X_train, X_val, y_train, y_val = train_test_split(X, y, test_size=0.2, random_state=42)

model_lstm = Sequential([
    Embedding(input_dim=vocab_size, output_dim=128, input_length=max_len),
    LSTM(128),
    Dense(3, activation='softmax')
])
model_lstm.build(input_shape=(None, max_len))
model_lstm.compile(loss='sparse_categorical_crossentropy', optimizer='adam', metrics=['accuracy'])
model_lstm.summary()


In [None]:
# Train LSTM (adjust epochs/batch_size based on available resources)
lstm_epochs = 3
lstm_batch = 256
history_lstm = model_lstm.fit(X_train, y_train, validation_data=(X_val, y_val), epochs=lstm_epochs, batch_size=lstm_batch)


In [None]:
# Prepare dataset for DistilBERT using Hugging Face datasets (efficient format)
ds = Dataset.from_pandas(df[['clean_text','sentiment']].rename(columns={'sentiment':'label'}))
print('Dataset length =', len(ds))
ds = ds.train_test_split(test_size=0.2)

tokenizer_bert = DistilBertTokenizerFast.from_pretrained('distilbert-base-uncased')
def tokenize_fn(batch):
    return tokenizer_bert(batch['clean_text'], padding='max_length', truncation=True, max_length=128)
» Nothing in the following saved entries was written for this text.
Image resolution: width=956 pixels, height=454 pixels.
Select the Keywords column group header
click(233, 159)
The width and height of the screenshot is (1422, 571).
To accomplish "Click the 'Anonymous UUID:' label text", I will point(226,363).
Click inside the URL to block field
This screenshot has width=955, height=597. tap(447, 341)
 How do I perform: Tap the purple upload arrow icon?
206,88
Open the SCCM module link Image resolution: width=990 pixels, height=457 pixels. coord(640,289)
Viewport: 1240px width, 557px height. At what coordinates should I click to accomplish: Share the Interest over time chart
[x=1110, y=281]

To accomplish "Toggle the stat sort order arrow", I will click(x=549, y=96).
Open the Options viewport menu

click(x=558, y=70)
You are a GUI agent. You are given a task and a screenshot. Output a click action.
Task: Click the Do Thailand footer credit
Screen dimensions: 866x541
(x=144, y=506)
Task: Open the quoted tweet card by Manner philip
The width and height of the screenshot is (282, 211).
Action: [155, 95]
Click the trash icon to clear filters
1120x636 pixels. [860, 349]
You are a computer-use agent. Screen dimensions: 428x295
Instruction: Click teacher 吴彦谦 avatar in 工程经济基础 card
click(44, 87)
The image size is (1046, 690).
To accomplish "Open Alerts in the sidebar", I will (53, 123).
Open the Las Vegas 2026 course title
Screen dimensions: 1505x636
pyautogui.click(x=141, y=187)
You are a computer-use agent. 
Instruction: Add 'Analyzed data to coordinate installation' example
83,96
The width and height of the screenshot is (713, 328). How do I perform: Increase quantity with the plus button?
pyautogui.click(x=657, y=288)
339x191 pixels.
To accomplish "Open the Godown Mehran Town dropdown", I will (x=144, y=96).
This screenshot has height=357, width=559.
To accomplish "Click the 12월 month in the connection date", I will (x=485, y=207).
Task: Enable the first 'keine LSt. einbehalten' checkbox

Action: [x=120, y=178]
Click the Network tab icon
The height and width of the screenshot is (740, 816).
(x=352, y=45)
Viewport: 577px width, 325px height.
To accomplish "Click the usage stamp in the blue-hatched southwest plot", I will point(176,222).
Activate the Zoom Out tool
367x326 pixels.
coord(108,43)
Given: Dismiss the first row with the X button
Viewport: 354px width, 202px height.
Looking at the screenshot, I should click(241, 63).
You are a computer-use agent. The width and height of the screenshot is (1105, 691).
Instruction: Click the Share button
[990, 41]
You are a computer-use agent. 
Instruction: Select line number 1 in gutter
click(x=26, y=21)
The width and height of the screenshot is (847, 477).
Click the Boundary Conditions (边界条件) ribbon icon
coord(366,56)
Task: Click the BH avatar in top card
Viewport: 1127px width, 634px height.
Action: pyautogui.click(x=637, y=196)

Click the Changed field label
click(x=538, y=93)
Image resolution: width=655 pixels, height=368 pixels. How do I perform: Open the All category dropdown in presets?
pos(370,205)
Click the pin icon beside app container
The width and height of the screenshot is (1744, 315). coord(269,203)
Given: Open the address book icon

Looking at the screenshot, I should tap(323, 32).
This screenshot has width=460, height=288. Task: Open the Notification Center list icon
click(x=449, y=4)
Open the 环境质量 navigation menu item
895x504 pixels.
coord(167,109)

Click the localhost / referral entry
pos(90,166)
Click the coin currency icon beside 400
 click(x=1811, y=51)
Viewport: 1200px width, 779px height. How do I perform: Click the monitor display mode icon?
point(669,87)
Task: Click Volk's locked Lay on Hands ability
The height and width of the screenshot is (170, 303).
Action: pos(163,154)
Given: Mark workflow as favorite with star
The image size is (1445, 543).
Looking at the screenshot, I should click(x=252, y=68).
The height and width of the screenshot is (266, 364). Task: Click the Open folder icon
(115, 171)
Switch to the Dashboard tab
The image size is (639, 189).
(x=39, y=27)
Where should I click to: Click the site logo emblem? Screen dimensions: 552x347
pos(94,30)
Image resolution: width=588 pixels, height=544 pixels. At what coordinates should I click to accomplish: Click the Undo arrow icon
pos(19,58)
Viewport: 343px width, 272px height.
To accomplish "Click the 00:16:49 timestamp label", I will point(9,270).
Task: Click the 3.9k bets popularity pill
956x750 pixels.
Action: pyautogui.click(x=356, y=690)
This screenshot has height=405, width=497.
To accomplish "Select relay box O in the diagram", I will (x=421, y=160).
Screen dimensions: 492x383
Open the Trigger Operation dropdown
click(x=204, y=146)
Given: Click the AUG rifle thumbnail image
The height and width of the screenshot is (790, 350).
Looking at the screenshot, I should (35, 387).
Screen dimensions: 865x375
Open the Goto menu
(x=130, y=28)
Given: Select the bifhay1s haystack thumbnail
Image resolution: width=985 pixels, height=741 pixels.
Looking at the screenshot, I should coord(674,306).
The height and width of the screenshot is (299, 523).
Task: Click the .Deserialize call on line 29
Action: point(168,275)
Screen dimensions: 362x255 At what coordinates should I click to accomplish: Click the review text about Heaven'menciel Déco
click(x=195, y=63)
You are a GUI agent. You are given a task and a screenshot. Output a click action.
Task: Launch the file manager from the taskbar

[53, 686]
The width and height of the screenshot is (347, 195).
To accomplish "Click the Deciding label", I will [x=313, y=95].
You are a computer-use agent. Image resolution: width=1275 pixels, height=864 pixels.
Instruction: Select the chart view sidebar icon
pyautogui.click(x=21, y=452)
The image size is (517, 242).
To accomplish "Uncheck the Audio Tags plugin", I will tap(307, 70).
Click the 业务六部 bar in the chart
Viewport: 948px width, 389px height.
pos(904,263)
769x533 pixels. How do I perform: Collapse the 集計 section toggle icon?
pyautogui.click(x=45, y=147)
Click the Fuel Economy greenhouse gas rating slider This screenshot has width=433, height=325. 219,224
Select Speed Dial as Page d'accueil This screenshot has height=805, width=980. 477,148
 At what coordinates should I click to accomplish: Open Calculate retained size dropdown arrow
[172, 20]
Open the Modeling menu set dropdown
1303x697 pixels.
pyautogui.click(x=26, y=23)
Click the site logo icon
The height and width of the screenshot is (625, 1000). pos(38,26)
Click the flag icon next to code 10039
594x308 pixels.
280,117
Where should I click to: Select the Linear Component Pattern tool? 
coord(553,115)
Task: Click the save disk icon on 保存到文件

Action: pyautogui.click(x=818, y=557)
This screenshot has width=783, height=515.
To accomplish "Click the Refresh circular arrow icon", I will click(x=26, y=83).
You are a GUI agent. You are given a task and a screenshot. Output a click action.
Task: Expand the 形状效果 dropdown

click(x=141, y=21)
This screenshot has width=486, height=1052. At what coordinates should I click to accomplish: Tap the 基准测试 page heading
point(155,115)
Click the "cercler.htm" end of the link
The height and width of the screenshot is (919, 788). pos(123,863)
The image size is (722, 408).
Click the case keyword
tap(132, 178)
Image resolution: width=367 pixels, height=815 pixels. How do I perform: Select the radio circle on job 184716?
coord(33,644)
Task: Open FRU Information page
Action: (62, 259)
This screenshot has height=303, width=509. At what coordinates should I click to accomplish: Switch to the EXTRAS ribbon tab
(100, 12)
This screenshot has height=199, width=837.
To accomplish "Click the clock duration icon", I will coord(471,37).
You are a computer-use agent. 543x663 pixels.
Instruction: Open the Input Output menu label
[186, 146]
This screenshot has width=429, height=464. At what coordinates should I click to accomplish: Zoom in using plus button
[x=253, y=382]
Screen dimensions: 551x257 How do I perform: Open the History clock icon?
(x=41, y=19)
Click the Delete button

print('Tokenizing dataset (this will take time)...')
tokenized = ds.map(tokenize_fn, batched=True, remove_columns=['clean_text'])
tokenized = tokenized.rename_column('label','labels')
tokenized.set_format(type='tensorflow', columns=['input_ids','attention_mask','labels'])

tf_train = tokenized['train'].to_tf_dataset(columns=['input_ids','attention_mask'], label_cols='labels', shuffle=True, batch_size=16)
tf_val   = tokenized['test'].to_tf_dataset(columns=['input_ids','attention_mask'], label_cols='labels', shuffle=False, batch_size=16)
print('tf_train, tf_val created')


In [None]:
# Build DistilBERT model for sequence classification
model_bert = TFDistilBertForSequenceClassification.from_pretrained('distilbert-base-uncased', num_labels=3)
optimizer = tf.keras.optimizers.Adam(learning_rate=5e-5)
loss = tf.keras.losses.SparseCategoricalCrossentropy(from_logits=True)
model_bert.compile(optimizer=optimizer, loss=loss, metrics=['accuracy'])
model_bert.summary()


In [None]:
# Train DistilBERT (this is heavy; consider using GPU/TPU in Colab)
bert_epochs = 1
history_bert = model_bert.fit(tf_train, validation_data=tf_val, epochs=bert_epochs)


In [None]:
# Compare validation accuracies
lstm_val_acc = history_lstm.history.get('val_accuracy', [None])[-1]
bert_val_acc = history_bert.history.get('val_accuracy', [None])[-1]
print('LSTM validation accuracy:', lstm_val_acc)
print('BERT validation accuracy:', bert_val_acc)
plt.figure(figsize=(6,4))
plt.bar(['LSTM','DistilBERT'], [lstm_val_acc or 0, bert_val_acc or 0])
plt.ylim(0,1)
plt.title('Validation Accuracy Comparison')
plt.ylabel('Accuracy')
plt.show()


## Conclusion
- LSTM/BiLSTM provides a good baseline and may train faster on CPU/GPU depending on resources.
- DistilBERT typically achieves higher accuracy and better generalization but requires significantly more memory and compute.
- For full 1.6M training, use a powerful GPU/TPU runtime (Colab Pro/TPU or dedicated cloud instances).

### Notes
- If you run into memory issues, reduce batch sizes or train on a subset when experimenting locally.
- You can upload this notebook directly to your GitHub repository and open it in Colab using: `Open in Colab`.